• Page text:
--------------------
3) Well, the largest companies tend to use ~100k-10m TPS or so.
They make something like $1-100B/year of net profit.
4) Ok, so where does that leave us?
Well, that's about $10,000 in annual net income per TPS, or about $0.0003 per transaction.
5) So, if your blockchain wants to be theoretically able to house a top company without being a huge drag on its business model, it should maybe be targeting something like $0.0001 per transaction in gas costs.
6) How doable is that?
Well, right now, fees on Solana are ~0.000005 SOL, which is roughly..... $0.000125.
7) How will that change over time?
I don't know!
Here are some thoughts, though.
8) First, what if demand outstrips supply for transactions by a massive amount?
Well, then we just get auctions, like what Ethereum has, and prices could diverge upwards.
And if supply outstrips demand?
9) Over time, nodes will increase in TPS, and maybe cost too. Which increases faster?
TPS, probably. As computers get more efficient, so do Solana nodes.
--------------------
• Information provided:

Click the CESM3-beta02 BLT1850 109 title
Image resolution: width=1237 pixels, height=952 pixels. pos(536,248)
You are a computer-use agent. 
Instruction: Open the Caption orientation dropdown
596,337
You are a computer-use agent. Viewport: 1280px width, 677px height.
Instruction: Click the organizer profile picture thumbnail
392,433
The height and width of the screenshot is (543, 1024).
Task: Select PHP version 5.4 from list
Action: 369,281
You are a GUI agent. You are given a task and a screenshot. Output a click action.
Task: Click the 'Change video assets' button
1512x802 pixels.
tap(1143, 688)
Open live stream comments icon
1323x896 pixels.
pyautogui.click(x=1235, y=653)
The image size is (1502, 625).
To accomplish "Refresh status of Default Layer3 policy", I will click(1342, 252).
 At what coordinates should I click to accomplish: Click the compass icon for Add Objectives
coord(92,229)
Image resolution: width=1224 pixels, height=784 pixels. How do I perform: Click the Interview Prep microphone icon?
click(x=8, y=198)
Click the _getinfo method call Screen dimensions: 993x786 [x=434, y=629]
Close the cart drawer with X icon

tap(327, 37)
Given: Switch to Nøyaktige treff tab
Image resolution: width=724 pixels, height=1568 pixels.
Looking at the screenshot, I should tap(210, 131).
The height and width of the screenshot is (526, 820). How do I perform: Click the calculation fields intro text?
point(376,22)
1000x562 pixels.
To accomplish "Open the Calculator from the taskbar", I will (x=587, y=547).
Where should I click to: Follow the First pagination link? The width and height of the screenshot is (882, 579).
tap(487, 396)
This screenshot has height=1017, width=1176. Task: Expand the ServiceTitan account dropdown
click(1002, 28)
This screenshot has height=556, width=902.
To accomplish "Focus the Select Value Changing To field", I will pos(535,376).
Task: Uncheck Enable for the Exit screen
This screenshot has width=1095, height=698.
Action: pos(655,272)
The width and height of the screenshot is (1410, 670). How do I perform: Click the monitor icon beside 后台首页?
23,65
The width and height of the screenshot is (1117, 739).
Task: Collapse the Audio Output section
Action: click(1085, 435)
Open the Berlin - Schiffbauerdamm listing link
--------------------
• Exercise details:
In the text on blockchain transaction costs, how much are fees on Solana right now?

• Result:
About 0.000005 SOL, which is roughly $0.000125.